The recent rallies and protest calling for the removal of Indian military forces in the Maldives has one undeniable fact, that the Maldives Police Service has become highly critical of local media outlets.

The advent of democracy marked the ushering in of a new era where unlike the yesteryears of Maumoon and his predecessors, the public were free to criticize and call for reform within the government and military forces. No longer were the police able to arrest people in the middle of the night and hold them in solitary confinement till a verdict is passed against them in a highly politicized judiciary.

Just as with every other sate institution, the police were held accountable, senior officers were prosecuted for their actions. Massive reform was made within the institution to hold them accountable and to develop a modern police force.

However, following the appointment of the former officer Mohamed Hameed who had been dismissed for leaking intelligence documents, as the Commissioner of Police, the whole institution has undergone a dramatic backsliding in its reform and development.
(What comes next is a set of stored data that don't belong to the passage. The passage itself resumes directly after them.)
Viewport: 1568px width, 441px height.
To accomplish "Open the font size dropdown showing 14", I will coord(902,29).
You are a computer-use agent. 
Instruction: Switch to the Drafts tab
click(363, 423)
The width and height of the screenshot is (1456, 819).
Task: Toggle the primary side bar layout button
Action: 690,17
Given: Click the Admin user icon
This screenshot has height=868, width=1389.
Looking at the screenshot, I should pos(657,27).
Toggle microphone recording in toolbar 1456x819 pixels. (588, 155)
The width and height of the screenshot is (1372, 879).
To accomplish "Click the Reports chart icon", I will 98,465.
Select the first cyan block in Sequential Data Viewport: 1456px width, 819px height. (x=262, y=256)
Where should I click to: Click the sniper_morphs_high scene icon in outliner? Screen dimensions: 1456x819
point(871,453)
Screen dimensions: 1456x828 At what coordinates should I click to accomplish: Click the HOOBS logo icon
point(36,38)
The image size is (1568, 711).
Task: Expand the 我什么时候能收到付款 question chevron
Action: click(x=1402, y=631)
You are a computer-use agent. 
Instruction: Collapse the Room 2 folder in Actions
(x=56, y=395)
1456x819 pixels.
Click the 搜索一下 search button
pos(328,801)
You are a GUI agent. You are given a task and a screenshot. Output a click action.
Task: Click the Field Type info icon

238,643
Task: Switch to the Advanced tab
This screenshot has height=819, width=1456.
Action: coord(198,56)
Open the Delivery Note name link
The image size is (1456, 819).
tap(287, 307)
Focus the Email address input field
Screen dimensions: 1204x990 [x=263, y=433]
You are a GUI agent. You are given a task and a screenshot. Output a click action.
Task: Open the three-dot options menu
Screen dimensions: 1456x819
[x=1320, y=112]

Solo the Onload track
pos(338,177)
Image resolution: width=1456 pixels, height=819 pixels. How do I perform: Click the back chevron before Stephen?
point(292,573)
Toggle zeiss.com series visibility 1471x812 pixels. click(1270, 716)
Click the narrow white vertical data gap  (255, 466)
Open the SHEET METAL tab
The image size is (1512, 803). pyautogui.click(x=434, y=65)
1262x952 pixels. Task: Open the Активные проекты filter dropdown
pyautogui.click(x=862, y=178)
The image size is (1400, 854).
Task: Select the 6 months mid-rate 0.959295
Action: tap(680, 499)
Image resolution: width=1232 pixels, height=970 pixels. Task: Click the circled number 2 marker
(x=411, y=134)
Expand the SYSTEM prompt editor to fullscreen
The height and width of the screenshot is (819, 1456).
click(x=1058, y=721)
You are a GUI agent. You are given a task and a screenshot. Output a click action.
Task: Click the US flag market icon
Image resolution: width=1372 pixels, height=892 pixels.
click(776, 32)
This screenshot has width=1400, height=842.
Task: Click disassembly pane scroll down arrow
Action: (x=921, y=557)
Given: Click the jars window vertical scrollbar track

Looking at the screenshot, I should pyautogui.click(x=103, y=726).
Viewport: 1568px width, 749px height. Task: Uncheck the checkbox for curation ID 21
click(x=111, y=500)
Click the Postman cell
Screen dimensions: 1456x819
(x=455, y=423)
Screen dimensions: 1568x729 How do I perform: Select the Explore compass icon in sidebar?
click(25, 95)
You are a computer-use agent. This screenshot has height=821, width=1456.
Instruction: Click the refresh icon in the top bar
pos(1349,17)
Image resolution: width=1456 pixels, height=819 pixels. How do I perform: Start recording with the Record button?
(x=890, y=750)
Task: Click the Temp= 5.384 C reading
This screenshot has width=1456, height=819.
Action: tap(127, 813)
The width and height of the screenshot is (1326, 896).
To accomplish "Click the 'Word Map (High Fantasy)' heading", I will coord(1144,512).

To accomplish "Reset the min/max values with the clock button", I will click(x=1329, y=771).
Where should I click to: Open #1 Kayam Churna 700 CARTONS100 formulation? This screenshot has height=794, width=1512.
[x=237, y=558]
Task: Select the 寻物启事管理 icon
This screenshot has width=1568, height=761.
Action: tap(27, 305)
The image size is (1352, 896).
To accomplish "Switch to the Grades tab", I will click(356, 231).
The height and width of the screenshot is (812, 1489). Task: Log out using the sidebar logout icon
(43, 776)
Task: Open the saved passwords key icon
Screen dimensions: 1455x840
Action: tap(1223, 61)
As a member of the press, we deal with the Police on a daily basis, submitting queries on a wide range of cases. Maldives Police Service has always not been on much good terms with the media thanks to their apparent prejudice that the media is the antithesis to the police in executing their duties during protest and rallies. However, under Commissioner Mohamed Hameed, the Maldives Police Service has adopted an unprecedented stand against media, actively barring media from covering domestic events.

Echoing the Maumoon era police brutality, the Solih administration has also utilized the Police to cover the brutality towards protestors and the media. Several high-profile attacks on the media has been brought to the attention of international media organizations such as RSF. However, this does not even remotely do justice for the countless attacks against the press, as they too perform their duty.

Their alienation and refusal to cooperate with the fourth estate is evident from their official police media group where the police repeatedly decline to even comment on any query by the press, only releasing statements and other messages they see fit.

Unforeseen to he general public, this poses a serious threat to the fundamental checks and balances in the democratic system where state institutions with overwhelming powers are kept in balance by independent state institutions and the fourth estate. In this case, the police’s refusal to cooperate nor allow the media to freely operate and cover political and other protests pose a direct threat to and contribute to the democratic backsliding in the Maldives, by removing the element of accountability from the equation.